'''

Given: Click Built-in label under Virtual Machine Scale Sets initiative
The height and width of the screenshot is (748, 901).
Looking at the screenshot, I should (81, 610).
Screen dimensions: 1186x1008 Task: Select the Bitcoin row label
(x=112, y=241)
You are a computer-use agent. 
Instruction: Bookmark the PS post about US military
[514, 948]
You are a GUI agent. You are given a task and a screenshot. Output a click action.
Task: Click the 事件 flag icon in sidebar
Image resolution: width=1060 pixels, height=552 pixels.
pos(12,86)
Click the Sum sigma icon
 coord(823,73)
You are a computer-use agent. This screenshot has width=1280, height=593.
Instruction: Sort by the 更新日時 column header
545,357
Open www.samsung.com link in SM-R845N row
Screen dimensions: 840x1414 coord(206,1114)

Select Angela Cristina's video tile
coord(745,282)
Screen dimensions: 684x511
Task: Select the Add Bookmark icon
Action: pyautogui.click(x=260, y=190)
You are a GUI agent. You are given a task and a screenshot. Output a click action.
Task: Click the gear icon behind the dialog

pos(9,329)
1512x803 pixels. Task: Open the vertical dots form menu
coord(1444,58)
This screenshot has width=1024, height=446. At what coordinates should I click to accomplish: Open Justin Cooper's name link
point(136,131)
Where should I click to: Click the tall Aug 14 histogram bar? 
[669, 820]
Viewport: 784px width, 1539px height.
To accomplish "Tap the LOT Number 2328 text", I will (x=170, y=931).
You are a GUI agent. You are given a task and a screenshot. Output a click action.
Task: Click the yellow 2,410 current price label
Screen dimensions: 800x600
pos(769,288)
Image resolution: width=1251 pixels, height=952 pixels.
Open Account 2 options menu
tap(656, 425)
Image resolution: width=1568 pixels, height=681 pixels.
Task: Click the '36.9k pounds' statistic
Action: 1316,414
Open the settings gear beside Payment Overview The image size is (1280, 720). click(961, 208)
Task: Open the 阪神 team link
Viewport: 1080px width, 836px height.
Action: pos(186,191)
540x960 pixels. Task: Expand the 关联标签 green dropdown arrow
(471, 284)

'''

### PROBLEM STATEMENT
In the listing above, how many lines include the word "computer"? Answer with the number and nothing more.

### COMPLETED EXERCISE
2